Philip Klein of the Washington Examiner makes much of the following remark from President Obama during his “jobs tour” stop in Cannon Falls, Minn.:

During a rant against Republican intransigence, Obama said that he could tackle the deficit tomorrow if his opponents would agree to raise taxes and “were willing to take on some of the long-term costs that we have on health care.”

Wasn’t last year’s federal health care reform law supposed to meet that cost-cutting goal? That prospect certainly was touted as a selling point for ObamaCare.

The Centers for Medicare and Medicaid Services estimated that, all told, the law would actually increase America’s spending on health care as a share of the economy by more than if we simply had done nothing to address the problem.

Beyond this, there were opportunity costs involved in Obama’s approach.

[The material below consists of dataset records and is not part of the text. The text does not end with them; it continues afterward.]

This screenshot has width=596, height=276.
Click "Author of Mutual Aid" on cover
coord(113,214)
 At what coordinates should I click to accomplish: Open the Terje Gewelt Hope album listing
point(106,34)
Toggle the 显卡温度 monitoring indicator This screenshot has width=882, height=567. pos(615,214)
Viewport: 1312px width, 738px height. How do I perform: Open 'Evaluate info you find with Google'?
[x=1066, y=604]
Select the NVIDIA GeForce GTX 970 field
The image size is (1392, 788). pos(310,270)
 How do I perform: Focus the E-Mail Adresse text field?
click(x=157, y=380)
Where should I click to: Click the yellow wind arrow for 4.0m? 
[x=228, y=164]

The law raised taxes and made cuts to Medicare, but instead of using the money for deficit reduction, it was plowed into a new entitlement. The health care law will spend nearly $1.4 trillion in its first eight years of full implementation alone (2014 to 2021), according to the Congressional Budget Office.

The president now says that the chief barrier to tackling the debt is that Republicans in Congress won’t agree to a “balanced approach” of tax increases and spending cuts. But when his party controlled Congress, with a filibuster-proof majority in the Senate, Obama didn’t push for the kind of deficit-reduction plan he now claims to support.

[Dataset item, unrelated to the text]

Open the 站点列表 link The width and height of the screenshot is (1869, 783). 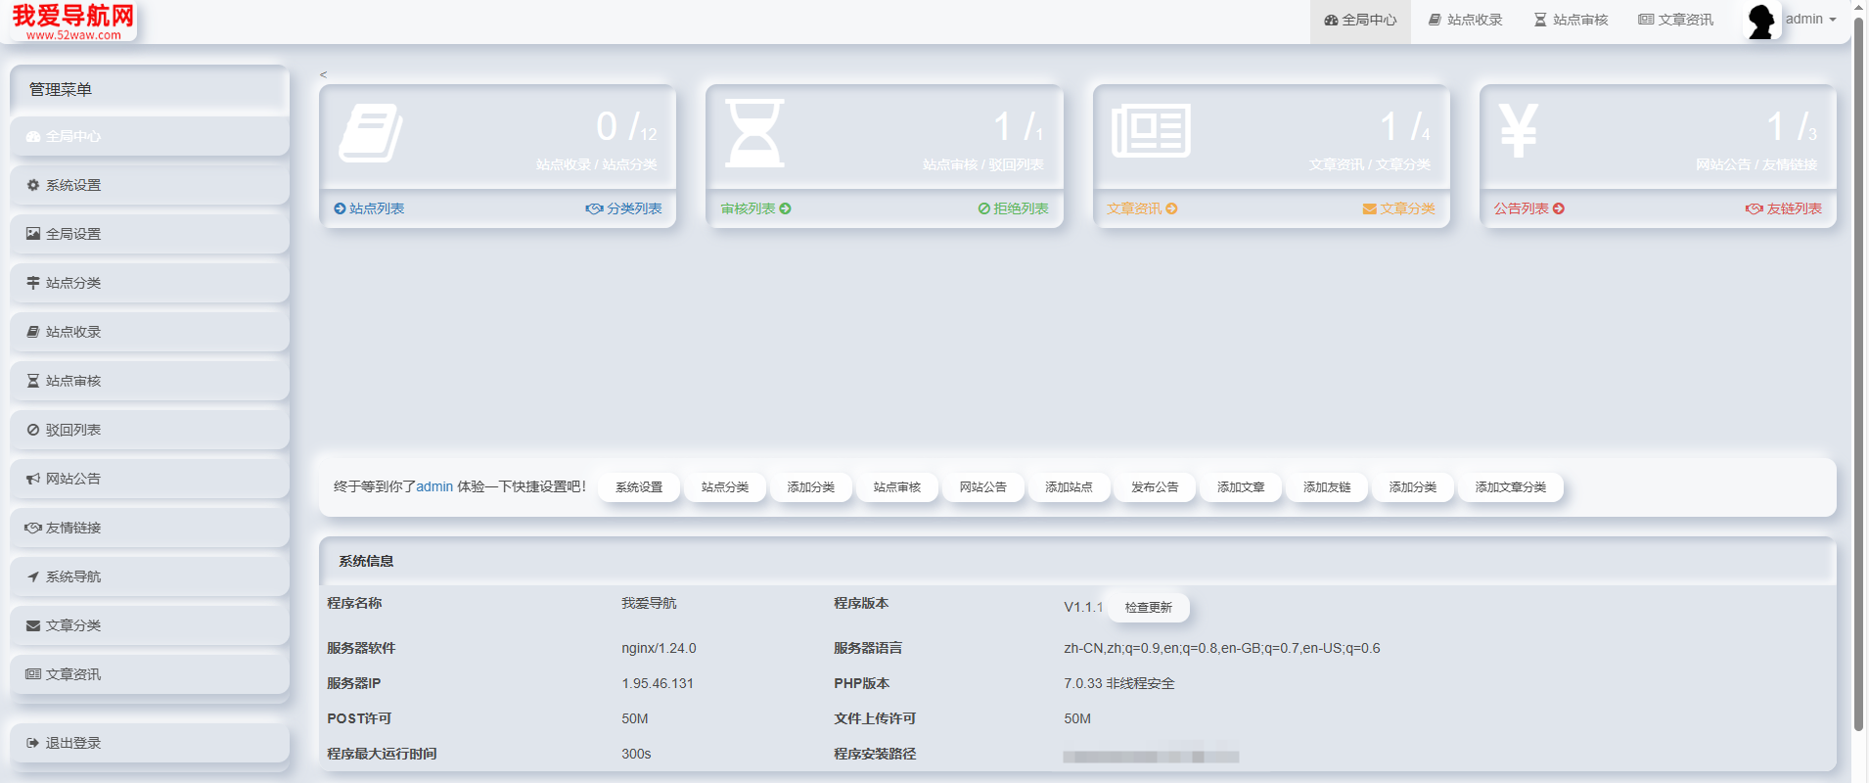tap(369, 208)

Instead, he squandered 13 months of his presidency pushing the health care legislation.

“I am not the first president to take up this cause, but I am determined to be the last,” Obama vowed in his September 2009 health care speech before a joint session of Congress.

That Obama is now talking about the need “take on” long-term health care costs, even after passing his law, is an admission of what many of us already knew: Obamacare was never about reducing health care spending.